:: The request ::
Copy the rows below word for word, starting at the line containing "coordinates (728, 430)." and continuing through the end of the rows.
## START
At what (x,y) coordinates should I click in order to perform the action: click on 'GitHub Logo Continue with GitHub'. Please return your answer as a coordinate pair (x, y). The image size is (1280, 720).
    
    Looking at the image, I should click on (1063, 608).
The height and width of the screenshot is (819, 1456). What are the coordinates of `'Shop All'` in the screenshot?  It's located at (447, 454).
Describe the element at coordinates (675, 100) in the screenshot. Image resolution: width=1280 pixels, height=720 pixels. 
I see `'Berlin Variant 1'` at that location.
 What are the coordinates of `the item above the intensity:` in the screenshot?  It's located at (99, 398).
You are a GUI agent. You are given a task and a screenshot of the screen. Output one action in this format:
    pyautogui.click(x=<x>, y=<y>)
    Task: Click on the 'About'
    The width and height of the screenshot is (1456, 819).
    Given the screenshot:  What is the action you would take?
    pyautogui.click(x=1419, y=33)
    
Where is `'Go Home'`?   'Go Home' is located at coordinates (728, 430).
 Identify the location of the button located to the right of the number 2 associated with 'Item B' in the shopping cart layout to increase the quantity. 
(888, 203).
## END
:: Solution to this exercise ::
Where is `'Go Home'`?   'Go Home' is located at coordinates (728, 430).
 Identify the location of the button located to the right of the number 2 associated with 'Item B' in the shopping cart layout to increase the quantity. 
(888, 203).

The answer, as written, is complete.